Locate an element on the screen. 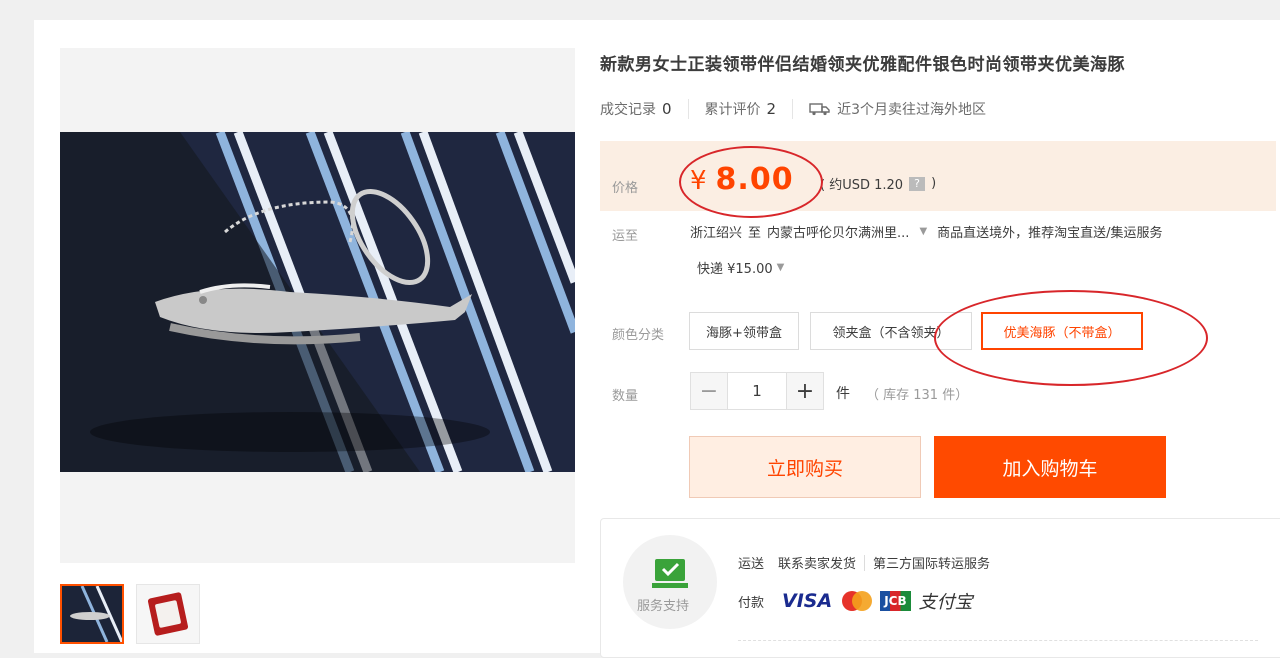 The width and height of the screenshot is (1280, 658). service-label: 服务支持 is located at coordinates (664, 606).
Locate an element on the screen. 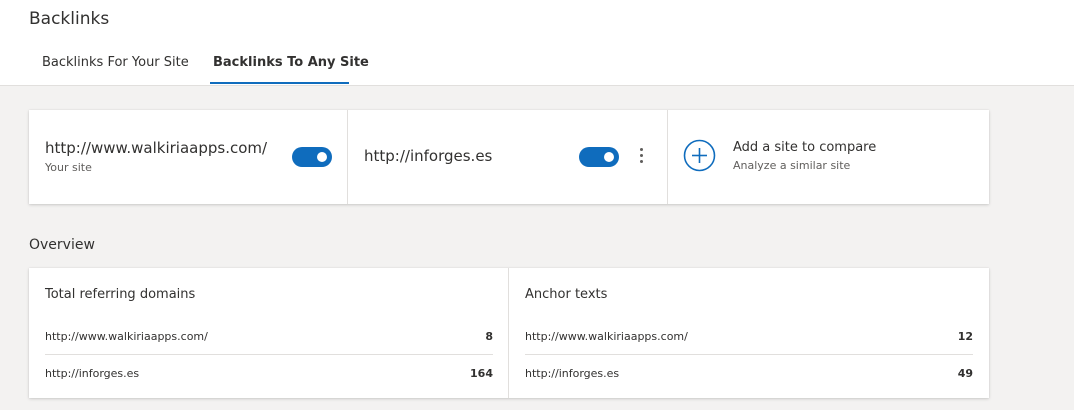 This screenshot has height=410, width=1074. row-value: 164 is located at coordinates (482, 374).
• • • • •
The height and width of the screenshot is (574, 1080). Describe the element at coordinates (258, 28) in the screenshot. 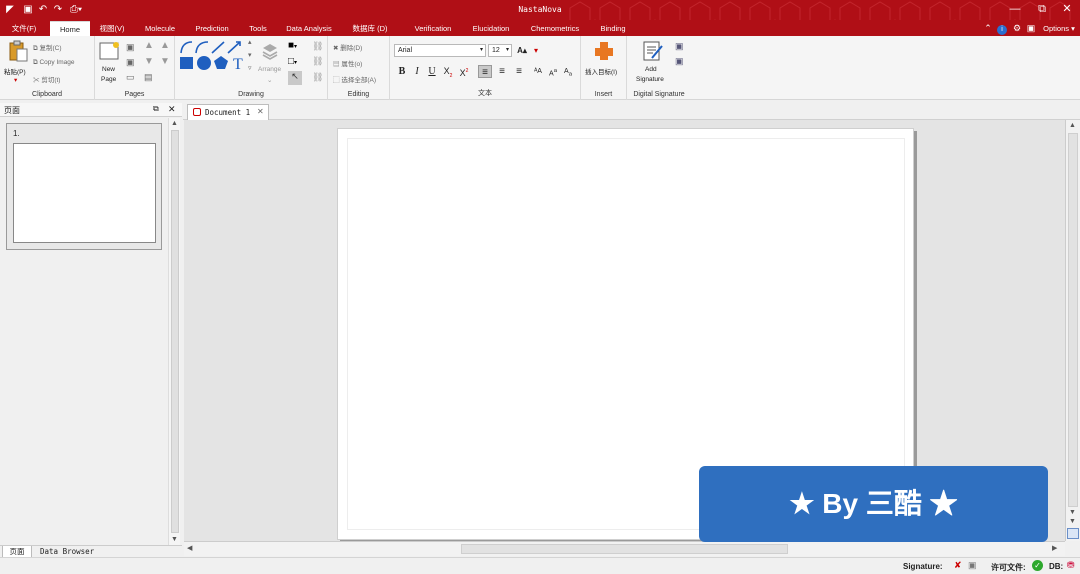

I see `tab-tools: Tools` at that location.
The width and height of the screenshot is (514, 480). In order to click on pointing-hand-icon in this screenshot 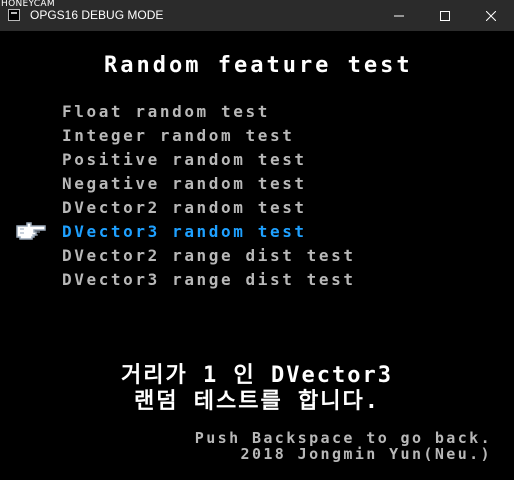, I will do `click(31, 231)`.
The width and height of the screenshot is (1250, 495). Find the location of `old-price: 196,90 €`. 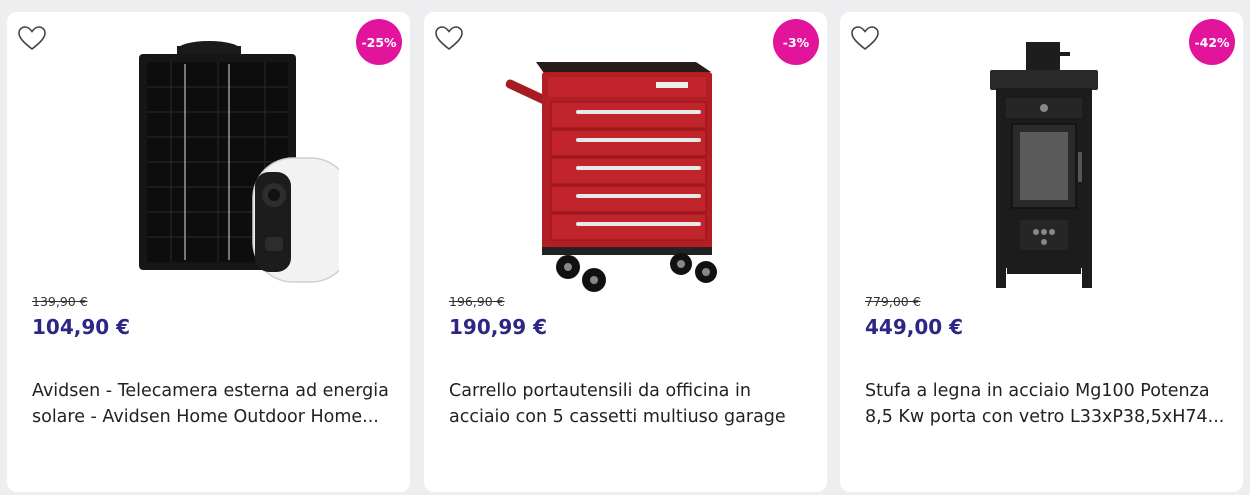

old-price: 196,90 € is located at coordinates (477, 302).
• • • • •
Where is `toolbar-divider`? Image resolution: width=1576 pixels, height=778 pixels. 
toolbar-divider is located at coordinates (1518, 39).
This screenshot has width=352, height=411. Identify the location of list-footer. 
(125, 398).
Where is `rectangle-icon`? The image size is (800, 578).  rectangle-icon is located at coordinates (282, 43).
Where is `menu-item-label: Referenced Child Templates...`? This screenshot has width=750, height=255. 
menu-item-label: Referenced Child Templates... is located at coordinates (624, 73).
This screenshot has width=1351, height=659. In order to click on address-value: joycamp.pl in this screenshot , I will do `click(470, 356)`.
• • • • •
■ What to do
Revise the listing from the line containing "The width and height of the screenshot is (1250, 495)." up to and including the line containing "old-price: 196,90 € is", replacing "Find the location of" with "Identify the position of" and leaving everything else unchanged. Give only those lines, and omit the pictures.

■ Result of the task
The width and height of the screenshot is (1250, 495). Identify the position of `old-price: 196,90 €`. 

old-price: 196,90 € is located at coordinates (477, 302).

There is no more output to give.